*Directions for this task*:
Starting with the row that contains "well [500, 701]" and going on through the row that contains "actions (757, 612)", write out the rows below as a JSON list of strings, one string per row, leaving out blank rows.

*Given records*:
================================

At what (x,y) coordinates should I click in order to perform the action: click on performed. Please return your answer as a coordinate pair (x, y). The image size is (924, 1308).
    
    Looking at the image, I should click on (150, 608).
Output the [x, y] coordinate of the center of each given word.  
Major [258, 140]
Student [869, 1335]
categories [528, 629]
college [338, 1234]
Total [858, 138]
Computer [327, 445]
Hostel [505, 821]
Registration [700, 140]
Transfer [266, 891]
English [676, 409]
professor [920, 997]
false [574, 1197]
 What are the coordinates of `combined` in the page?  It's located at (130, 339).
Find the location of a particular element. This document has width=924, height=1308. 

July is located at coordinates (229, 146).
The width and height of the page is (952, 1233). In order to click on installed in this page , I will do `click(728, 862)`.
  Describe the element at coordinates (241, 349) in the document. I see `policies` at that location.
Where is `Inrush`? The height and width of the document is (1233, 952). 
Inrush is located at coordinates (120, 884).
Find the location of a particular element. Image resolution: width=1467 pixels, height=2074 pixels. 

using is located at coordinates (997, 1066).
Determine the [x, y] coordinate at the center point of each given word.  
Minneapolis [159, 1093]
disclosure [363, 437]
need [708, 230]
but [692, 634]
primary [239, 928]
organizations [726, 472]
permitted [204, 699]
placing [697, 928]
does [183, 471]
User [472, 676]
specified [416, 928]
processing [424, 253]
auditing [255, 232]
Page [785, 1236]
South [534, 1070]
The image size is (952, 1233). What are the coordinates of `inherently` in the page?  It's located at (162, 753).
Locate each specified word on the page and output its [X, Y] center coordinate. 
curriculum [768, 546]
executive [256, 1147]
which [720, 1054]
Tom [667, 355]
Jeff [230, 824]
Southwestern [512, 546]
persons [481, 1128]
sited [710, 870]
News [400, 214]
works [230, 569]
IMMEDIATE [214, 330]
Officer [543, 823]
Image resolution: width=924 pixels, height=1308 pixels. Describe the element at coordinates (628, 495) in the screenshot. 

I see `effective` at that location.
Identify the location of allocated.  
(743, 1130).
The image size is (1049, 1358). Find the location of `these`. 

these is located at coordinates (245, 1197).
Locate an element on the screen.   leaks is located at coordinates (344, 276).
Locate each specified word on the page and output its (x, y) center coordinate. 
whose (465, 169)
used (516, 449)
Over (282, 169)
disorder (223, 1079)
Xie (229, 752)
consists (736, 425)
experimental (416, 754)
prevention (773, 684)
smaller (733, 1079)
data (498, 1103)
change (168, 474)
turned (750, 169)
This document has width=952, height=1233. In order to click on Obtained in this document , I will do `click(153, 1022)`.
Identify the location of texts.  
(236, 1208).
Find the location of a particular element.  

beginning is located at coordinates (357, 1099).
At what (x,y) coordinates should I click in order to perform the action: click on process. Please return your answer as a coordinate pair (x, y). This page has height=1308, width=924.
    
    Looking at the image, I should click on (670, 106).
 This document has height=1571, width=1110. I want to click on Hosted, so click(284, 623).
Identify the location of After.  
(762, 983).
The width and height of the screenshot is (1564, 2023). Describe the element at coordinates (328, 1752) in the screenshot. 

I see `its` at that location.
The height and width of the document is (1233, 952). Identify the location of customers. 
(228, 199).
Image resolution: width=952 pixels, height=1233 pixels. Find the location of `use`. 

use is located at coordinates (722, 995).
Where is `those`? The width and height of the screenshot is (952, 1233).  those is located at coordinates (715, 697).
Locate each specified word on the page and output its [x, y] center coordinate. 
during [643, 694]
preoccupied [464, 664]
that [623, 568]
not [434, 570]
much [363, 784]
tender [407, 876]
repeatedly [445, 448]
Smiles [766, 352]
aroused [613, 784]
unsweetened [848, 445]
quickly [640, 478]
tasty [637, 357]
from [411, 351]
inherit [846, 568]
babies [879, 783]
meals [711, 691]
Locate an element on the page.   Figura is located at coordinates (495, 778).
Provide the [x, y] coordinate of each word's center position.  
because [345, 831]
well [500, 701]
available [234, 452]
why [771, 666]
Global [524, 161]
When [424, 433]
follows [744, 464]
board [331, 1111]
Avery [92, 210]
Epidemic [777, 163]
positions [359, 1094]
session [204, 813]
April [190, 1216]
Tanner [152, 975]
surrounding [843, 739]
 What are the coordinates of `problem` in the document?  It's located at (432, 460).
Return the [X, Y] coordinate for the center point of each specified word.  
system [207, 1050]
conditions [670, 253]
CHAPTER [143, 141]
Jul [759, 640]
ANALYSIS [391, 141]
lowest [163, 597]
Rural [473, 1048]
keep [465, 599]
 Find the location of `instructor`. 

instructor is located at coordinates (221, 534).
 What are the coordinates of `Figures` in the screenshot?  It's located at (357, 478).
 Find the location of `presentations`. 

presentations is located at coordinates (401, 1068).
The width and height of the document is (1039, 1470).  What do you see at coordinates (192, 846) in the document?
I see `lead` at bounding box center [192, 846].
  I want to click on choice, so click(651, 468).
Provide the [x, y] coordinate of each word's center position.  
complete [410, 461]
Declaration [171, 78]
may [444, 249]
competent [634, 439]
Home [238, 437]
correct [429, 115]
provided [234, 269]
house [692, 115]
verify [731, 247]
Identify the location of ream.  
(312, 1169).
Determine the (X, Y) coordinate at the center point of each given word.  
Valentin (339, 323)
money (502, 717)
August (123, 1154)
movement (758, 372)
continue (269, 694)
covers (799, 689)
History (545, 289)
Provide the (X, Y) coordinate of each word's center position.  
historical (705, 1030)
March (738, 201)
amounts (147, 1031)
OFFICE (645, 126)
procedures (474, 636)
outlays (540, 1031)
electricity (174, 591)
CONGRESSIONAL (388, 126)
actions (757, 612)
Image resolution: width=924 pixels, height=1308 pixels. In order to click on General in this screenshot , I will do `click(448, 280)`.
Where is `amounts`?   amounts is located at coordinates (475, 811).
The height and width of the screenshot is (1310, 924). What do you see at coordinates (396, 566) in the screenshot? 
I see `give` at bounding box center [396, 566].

================================

*Answer to this exercise*:
[
  "well [500, 701]",
  "available [234, 452]",
  "why [771, 666]",
  "Global [524, 161]",
  "When [424, 433]",
  "follows [744, 464]",
  "board [331, 1111]",
  "Avery [92, 210]",
  "Epidemic [777, 163]",
  "positions [359, 1094]",
  "session [204, 813]",
  "April [190, 1216]",
  "Tanner [152, 975]",
  "surrounding [843, 739]",
  " What are the coordinates of `problem` in the document?  It's located at (432, 460).",
  "Return the [X, Y] coordinate for the center point of each specified word.  ",
  "system [207, 1050]",
  "conditions [670, 253]",
  "CHAPTER [143, 141]",
  "Jul [759, 640]",
  "ANALYSIS [391, 141]",
  "lowest [163, 597]",
  "Rural [473, 1048]",
  "keep [465, 599]",
  " Find the location of `instructor`. ",
  "instructor is located at coordinates (221, 534).",
  " What are the coordinates of `Figures` in the screenshot?  It's located at (357, 478).",
  " Find the location of `presentations`. ",
  "presentations is located at coordinates (401, 1068).",
  "The width and height of the document is (1039, 1470).  What do you see at coordinates (192, 846) in the document?",
  "I see `lead` at bounding box center [192, 846].",
  "  I want to click on choice, so click(651, 468).",
  "Provide the [x, y] coordinate of each word's center position.  ",
  "complete [410, 461]",
  "Declaration [171, 78]",
  "may [444, 249]",
  "competent [634, 439]",
  "Home [238, 437]",
  "correct [429, 115]",
  "provided [234, 269]",
  "house [692, 115]",
  "verify [731, 247]",
  "Identify the location of ream.  ",
  "(312, 1169).",
  "Determine the (X, Y) coordinate at the center point of each given word.  ",
  "Valentin (339, 323)",
  "money (502, 717)",
  "August (123, 1154)",
  "movement (758, 372)",
  "continue (269, 694)",
  "covers (799, 689)",
  "History (545, 289)",
  "Provide the (X, Y) coordinate of each word's center position.  ",
  "historical (705, 1030)",
  "March (738, 201)",
  "amounts (147, 1031)",
  "OFFICE (645, 126)",
  "procedures (474, 636)",
  "outlays (540, 1031)",
  "electricity (174, 591)",
  "CONGRESSIONAL (388, 126)",
  "actions (757, 612)"
]